EU to step up Afghan aid, coordinate better
LUXEMBOURG (Reuters) - The European Union said on Tuesday it would increase aid to Afghanistan but warned the situation was deteriorating and reforms were almost non-existent in some areas.
EU foreign ministers meeting in Luxembourg adopted a strategy to better coordinate help to rebuild Afghanistan, days after NATO backed U.S. General McChrystal's plans for combating the Taliban insurgency.
The EU action signaled it was ready to play a full role in Afghanistan following calls in the United States for more international support.
"The situation in Afghanistan is deteriorating. We are not only faced with a critical security situation. Progress on political reform, governance and state-building is too slow and in some parts of the country almost non-existent," the ministers said in a document setting out the EU strategy.
Arriving for talks with the ministers, EU External Relations Commissioner Benita Ferrero-Waldner said the 27-country bloc would offer new aid to Afghanistan but gave no details.
"We will indeed increase substantially our assistance to Afghanistan and also to Pakistan according to this new strategy. But it's a little too early to give you official figures," she told reporters.
The EU and its member states provide Afghanistan with nearly 1 billion euros ($1.50 billion) in civilian aid a year. The European Commission, the EU's executive, provides about 140 million of this amount.
Ferrero-Waldner confirmed EU observers would monitor a presidential election run-off in Afghanistan after allegations of widespread fraud in the first round, most of which were aimed at President Hamid Karzai.
NEW STRATEGY
The EU strategy said it would reinforce efforts to train Afghan officials and help create effective state institutions, better coordinate aid efforts and seek better governance by the next Afghan government.
The aim is for the international community gradually to step back to let Afghans take full responsibility for the security and running of Afghanistan, with international support.
"We need to go in after the presidential election with a very clear message. There has to be a new start. There has to be a dedicated, credible reform strategy by the Afghan authorities," said Swedish Foreign Minister Carl Bildt.

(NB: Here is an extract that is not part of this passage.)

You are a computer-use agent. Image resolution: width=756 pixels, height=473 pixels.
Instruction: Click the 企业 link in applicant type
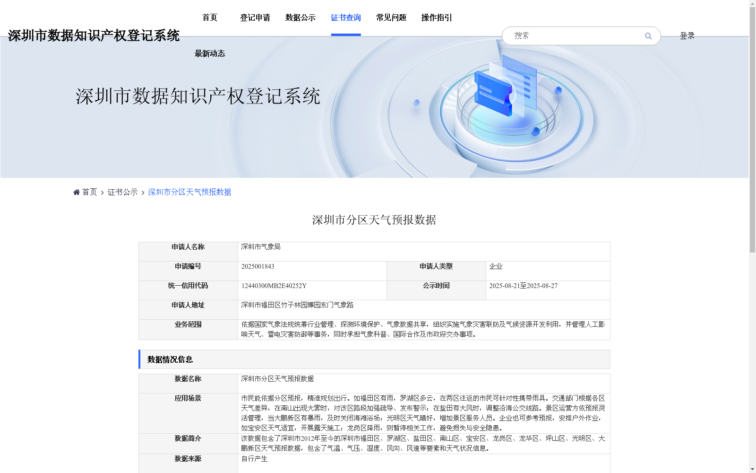pyautogui.click(x=496, y=266)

The EU strategy aims to build a network of experts from EU states who could be deployed at short notice to Afghanistan and to ensure full deployment of officers for an police training mission which has fallen behind schedule.
The EU also backs an international conference on Afghanistan to discuss political and economic issues. The United Nations has proposed holding such a summit in Afghanistan early next year.
U.S. President Barack Obama is considering sending more troops to Afghanistan despite public concern over growing casualties among U.S. and NATO troops.
NATO defense ministers, most of them from EU countries, last week backed McChrystal's calls for steps such as increased training for Afghan troops but did not say whether they backed his call for a big increase in foreign troop numbers.
"The McChrystal report is very clear. The military security efforts are critical to success in Afghanistan, but without success in the political civilian effort they area going to come to nothing whatsoever," Bildt said.